Parenting is tough and even when they are adults, we parents want to tell our kids to “Watch out!” when a waterfall is ahead or a big stumbling block we see with flashing neon signs. Be it job or romantic partners, we feel the need to warn our children of trouble in front of them.
The problem is that this rarely works. Did it work for you when your parents tried to tell you–a fully grown person–to not move or not marry? Nope. If you keep flashing warning signs; keep bringing up the choice they shouldn’t make, you run the risk of distracting your child from seeing for themselves the trouble ahead.
I can’t stress this enough–Don’t be such a noisy nuisance, that your child’s attention is drawn away from the realities of the choice he’s about to make. If you keep insisting that this is the wrong person to marry, your kid can so focus on arguing with you that she doesn’t notice the problems in her relationship.
It’s very, very difficult to sit by and watch, saying nothing as your child comes closer and closer to a rough consequence. This is pain at it’s max. From the time they were born, you’ve watched over your children. You’ve kept them from running into the street. You’ve sat up nights monitoring their temperature. You’ve gone without to provide for them.
Backing off is one of the hardest things you’ll do. But you must. You must allow this beloved child to step forward into life and screw up. There are 2 realities in play here. First, you want your child to know you believe in his capacity. That you know he’s got what he needs. Second, no lesson is as powerful as the one you experience first hand.

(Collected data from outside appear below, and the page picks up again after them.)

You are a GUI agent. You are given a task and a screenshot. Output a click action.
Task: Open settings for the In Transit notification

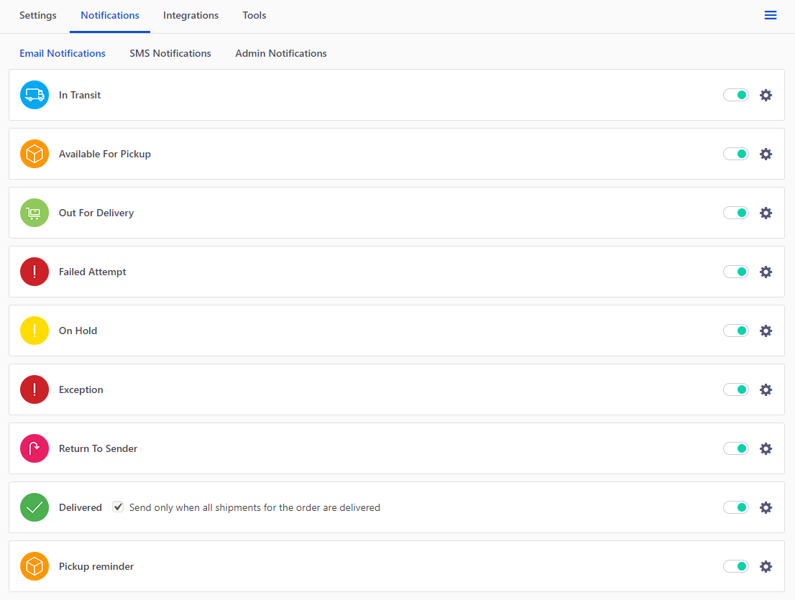766,94
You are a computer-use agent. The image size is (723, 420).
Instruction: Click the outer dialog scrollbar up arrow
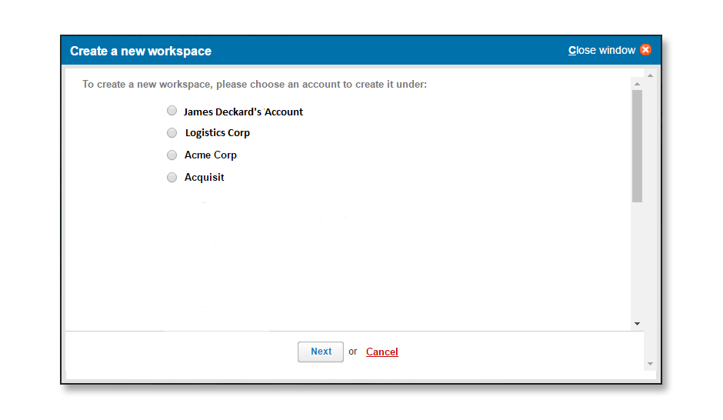[650, 75]
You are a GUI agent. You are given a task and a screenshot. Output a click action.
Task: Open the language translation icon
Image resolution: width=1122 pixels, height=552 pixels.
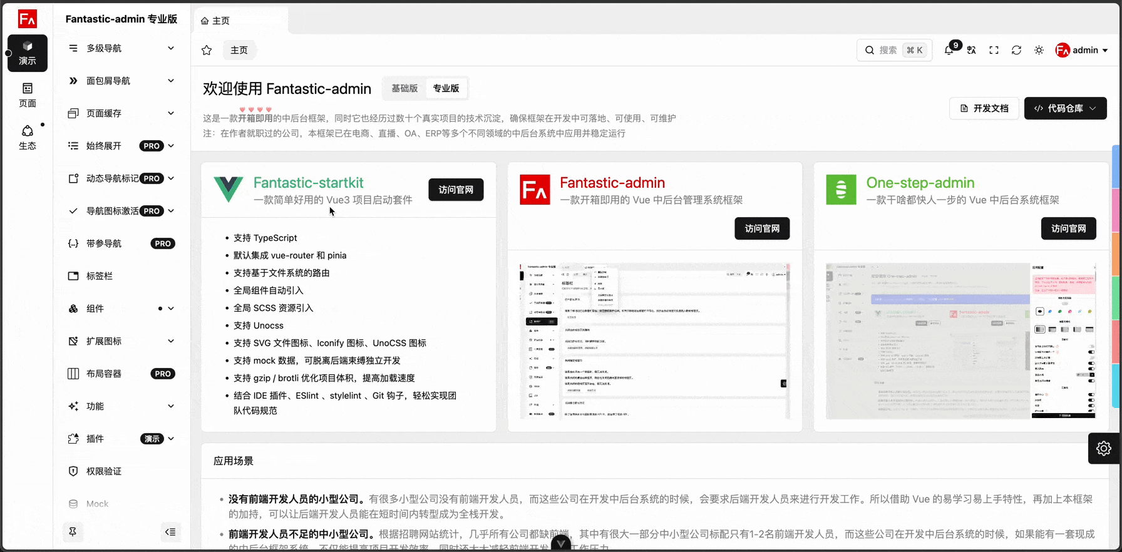pos(971,50)
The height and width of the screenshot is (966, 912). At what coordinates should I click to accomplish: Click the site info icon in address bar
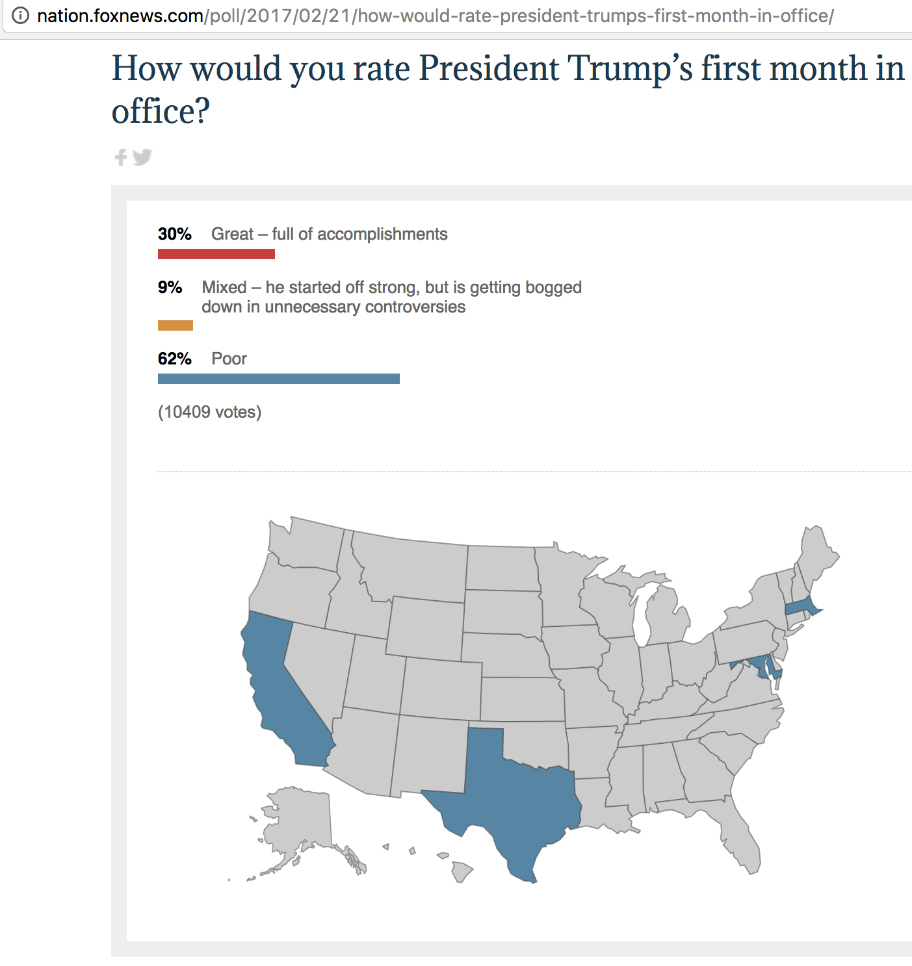(20, 16)
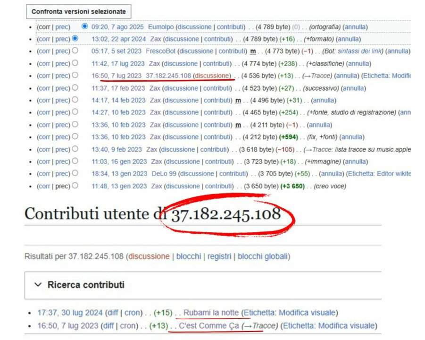425x340 pixels.
Task: Select the radio button for the 05:17, 5 set 2023 revision
Action: point(75,51)
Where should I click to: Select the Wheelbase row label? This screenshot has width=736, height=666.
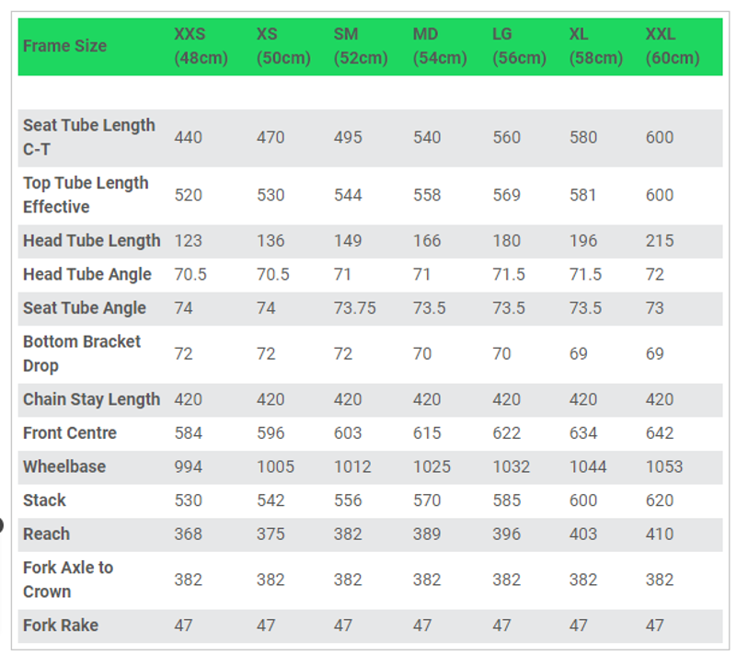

This is true love. Keeping your mouth shut when it’s not your business…and an adult child has a right to live her own life. Even though you love her, the life choices she makes is still not your business. I know this is heart-wrenching and it’s so difficult that many parents would rather have an open breach than stay in relationship and watch the child make a horrible choice.
But if you believe in him, you won’t distract him from his life. You sit quietly and be his personal cheering squad. You tell him he can make it. You be his assistant as long as your own life isn’t compromised. Don’t sacrifice yourself to the point that he looks back at the situation with guilt.
Still, love him. Stay involved. Be emotionally supportive. My husband and I moved our daughters a total of 22 times–though a bad relationship, a bad marriage/divorce and lots of grad school. We moved one daughter from Texas to Brooklyn. Leaving her there–alone in that big, big city–was one of the hardest things we done. (Never mind that she was a fully-grown woman with a medical degree.)
This is love–support without distraction. I certainly haven’t done it right all the time. No one does.